[LISTED RECORDS start]

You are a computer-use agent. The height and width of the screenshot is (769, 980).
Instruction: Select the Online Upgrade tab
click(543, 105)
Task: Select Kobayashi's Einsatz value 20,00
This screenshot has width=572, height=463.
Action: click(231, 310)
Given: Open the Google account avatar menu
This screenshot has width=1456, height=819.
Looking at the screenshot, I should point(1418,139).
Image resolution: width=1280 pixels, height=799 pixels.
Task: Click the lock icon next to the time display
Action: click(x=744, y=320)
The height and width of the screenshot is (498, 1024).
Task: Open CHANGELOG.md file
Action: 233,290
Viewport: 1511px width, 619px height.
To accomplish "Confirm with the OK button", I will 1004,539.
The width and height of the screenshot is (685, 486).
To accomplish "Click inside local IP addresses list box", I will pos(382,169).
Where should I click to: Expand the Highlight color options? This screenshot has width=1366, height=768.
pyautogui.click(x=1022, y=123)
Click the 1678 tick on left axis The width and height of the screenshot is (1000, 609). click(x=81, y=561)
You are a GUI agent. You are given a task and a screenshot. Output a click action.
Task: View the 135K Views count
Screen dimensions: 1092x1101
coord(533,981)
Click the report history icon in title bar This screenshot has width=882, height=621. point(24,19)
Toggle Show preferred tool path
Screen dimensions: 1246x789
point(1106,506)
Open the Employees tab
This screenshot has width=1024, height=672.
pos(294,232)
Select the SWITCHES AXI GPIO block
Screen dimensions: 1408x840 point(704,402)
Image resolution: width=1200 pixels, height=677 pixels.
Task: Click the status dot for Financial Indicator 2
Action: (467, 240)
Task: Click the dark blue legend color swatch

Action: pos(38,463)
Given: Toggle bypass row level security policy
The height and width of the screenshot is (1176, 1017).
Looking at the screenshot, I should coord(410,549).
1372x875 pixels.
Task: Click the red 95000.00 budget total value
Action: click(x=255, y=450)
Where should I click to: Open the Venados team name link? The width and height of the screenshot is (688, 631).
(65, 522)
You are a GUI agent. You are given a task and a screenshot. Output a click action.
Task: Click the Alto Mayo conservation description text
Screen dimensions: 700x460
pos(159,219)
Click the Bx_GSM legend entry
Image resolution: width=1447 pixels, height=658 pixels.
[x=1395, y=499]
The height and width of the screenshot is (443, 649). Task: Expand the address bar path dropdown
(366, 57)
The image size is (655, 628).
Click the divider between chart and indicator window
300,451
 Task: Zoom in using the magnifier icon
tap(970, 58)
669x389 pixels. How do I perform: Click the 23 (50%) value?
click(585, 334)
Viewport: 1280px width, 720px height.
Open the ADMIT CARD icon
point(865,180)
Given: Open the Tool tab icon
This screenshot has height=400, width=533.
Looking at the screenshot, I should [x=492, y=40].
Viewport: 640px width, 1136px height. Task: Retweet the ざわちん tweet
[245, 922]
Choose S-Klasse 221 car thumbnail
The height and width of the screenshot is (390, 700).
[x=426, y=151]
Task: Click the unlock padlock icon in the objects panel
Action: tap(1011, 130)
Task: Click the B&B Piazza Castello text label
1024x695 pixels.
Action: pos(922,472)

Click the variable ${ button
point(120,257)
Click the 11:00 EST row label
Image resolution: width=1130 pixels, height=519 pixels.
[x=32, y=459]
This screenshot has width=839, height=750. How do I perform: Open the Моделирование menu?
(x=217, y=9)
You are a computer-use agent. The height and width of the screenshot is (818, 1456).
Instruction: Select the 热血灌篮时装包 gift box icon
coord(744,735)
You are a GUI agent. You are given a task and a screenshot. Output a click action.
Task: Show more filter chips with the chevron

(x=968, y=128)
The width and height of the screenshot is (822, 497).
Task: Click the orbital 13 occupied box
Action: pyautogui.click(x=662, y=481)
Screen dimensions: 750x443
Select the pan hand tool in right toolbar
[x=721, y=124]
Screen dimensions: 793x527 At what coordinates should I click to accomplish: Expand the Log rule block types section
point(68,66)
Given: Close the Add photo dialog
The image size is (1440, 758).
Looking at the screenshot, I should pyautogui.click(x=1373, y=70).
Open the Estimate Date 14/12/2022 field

[LISTED RECORDS end]

_SET TASK:_ Recast the entries from the line containing "The width and height of the screenshot is (685, 486)." down to the line containing "Click the report" as a two-column CSV with the columns "text" and "answer". Each row should pair an entry's text with its answer, with each value in a single quoted field and any line breaks replaced by spaces.

_PROBLEM SOLUTION:_
text,answer
"The width and height of the screenshot is (685, 486). To accomplish ""Click inside local IP addresses list box"",","I will pos(382,169)."
"Where should I click to: Expand the Highlight color options? This screenshot has width=1366, height=768.","pyautogui.click(x=1022, y=123)"
"Click the 1678 tick on left axis The width and height of the screenshot is (1000, 609).","click(x=81, y=561)"
"You are a GUI agent. You are given a task and a screenshot. Output a click action. Task: View the 135K Views count Screen dimensions: 1092x1101","coord(533,981)"
"Click the report history icon in title bar This screenshot has width=882, height=621.","point(24,19)"